Reporting Procedures
- The report card (computerized electronic format). No letter grades for K-3. Use N/A if not taught.
- A student self-assessment (TCSA provides copies of the form. Inclusion of this is at the principal's discretion.)
- The student portfolio: samples of the student's writing samples of what the student can read and additional showpieces.
- The home visit.
- Total honesty with parents about their child's progress, level of work and the difference between pormotion and placement at the end of the year. (Placement is when a child is being moved up a grade, but is not working at that grade level.)
- Inserts - only if you need more room for comments.

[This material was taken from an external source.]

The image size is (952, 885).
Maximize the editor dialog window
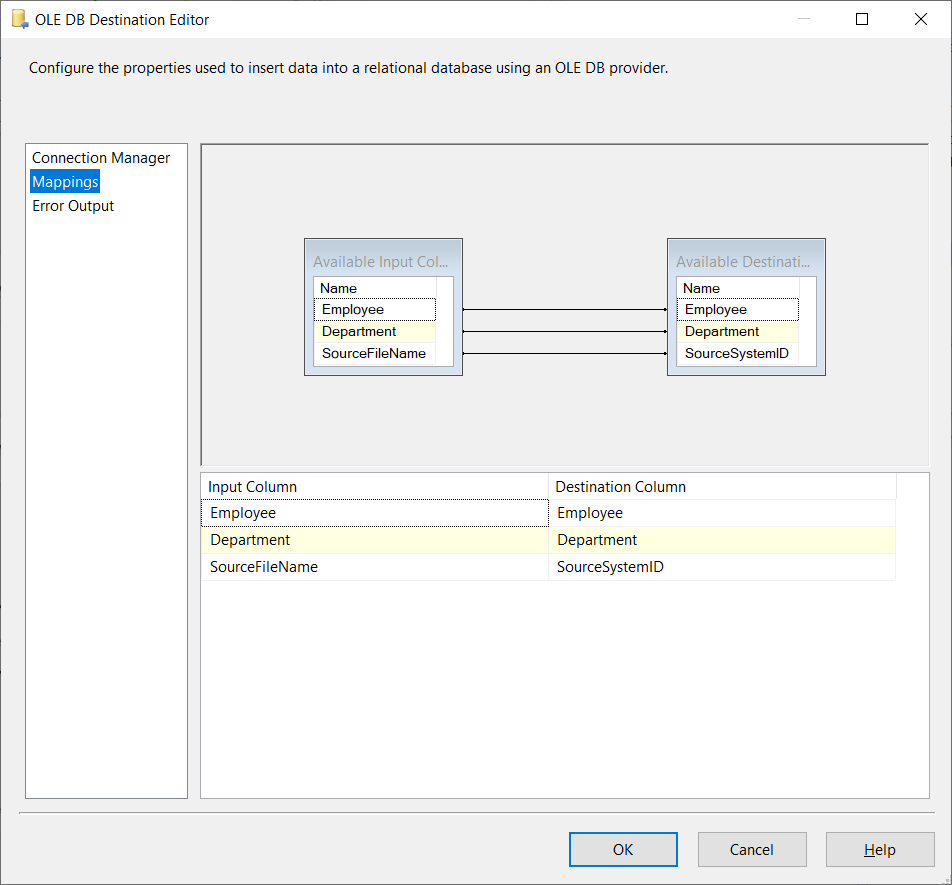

- Students cannot (Board policy) be kept back more than once in grade 1-7. Consider Individual Education Plans or Modified programs.
Report Card NOTES:
- Add to every report card in the Language Arts area the following: "This reading mark is based on the grade ______ level."
- Add to every report card in the Mathematics area: "This math mark is based on the grade ______ level."
- Add to every report card: Homework completed: _____ days.
Attendance Attendance must be written on the report card, even if when the Mac School report is attached. Report Cards are official documents kept in the Cumulative file and should be completed in full each year. Student Record Folder
- All of the above document are filed in this Folder each year.
- Teachers are responsible for ensuring that the information on the Folder is completed accurately.
Tips for Writing Report Cards
- What you write can never be erased. Make sure that you write honestly and can justify your statements (student work samples, test marks, projects)
- Make comments short and to the point.
- Personalize the comments appropriately. Don't just list the topic covered in the term; indicate individual student progress. A parent will want to know why their child was given the grade, not just the term's content.
- Avoid teacher jargon.
- Balance academic comments with behavioural comments.
- Be positive and encouraging. You want to give credit and you want your students to grow in self-esteem. Start the comment with something the child can do well.
- Tell the truth. Be honest about the level at which the student is working. If there are areas of weakness, parents need to know of them. There should be no surprises on the year-end-report card.
- There is something wonderful in every child. If there is improvement to be noted, phrase it with the tone of improvements to be made.
- Ask for a conference even it it just to read over the report together. An intended tone does not always transfer once on paper. Often parents will have questions and comments that are expressed only in person.
- End the comment with some at-home suggestions that might improve learning. Parents need to know that there are things that can be done at home.
- Write well. Reread your work. Have a colleague proofread your comments.
- Make sure your comments are helpful not harmful.
- Try to capture a true picture of the child's progress.
- Be cautious when you write on a report card. Even if you believe a child doesn't care, they do, and your words remain with them long after you have forgotten what you wrote.